Submit it to the local newspaper. Make sure it's really really good and make sure it's clear that your SM doesn't need the money.

Write it like a 'cautionary tale'

MaybeRevisitYourWipingT3chnique · 27/03/2024 11:24

I hope, if you do end up paying her for some items, that you will enjoy the past memories and forget the estate related ones. and can let it go. Mine still hurts and it's been almost 20 years.

Personally, I would just pay up as the lesser of the two evils, rather than lose the precious items. However, that does very much spoil the sentiment and the memories.

It's a special comfort to use and enjoy items that used to be used and enjoyed by your loved ones. It's not a case of 'getting freebies', but the knowledge that something your parent loved has now been taken over, and is now still loved, by you. Having to buy that item, rather than being able to continue the family ownership seamlessly does rather wreck that comfort.
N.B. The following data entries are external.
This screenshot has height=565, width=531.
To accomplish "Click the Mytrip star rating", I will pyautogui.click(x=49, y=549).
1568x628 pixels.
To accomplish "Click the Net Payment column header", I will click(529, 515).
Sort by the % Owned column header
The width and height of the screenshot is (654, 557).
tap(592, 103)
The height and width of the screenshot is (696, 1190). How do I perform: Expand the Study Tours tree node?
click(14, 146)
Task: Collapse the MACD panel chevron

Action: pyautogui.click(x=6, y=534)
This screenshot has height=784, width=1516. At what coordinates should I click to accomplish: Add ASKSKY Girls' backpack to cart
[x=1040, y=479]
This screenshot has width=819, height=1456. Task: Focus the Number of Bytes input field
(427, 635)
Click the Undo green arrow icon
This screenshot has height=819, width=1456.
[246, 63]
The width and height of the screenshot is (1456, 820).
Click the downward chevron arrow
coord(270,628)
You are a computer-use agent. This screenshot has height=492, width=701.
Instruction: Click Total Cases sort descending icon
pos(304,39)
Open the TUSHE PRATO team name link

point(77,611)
Something that your beloved Dad enjoyed in his life, and he would be happy to know that you now enjoyed it, wasn't just passed straight down to you, because he would have specifically wanted you (or another loved one) to have it and that's what families do. The fact that any stranger could have had it instead, had they been in the right place at the right time or outbid you on eBay, severs that bond, I believe.

I've got a lot of my DP's stuff that I treasure - most of it would be worthless on the open market, and not very expensive to replace with brand new stuff. I don't care; its great value to me is because it was theirs and reminds me of them - not because of any inherent monetary value.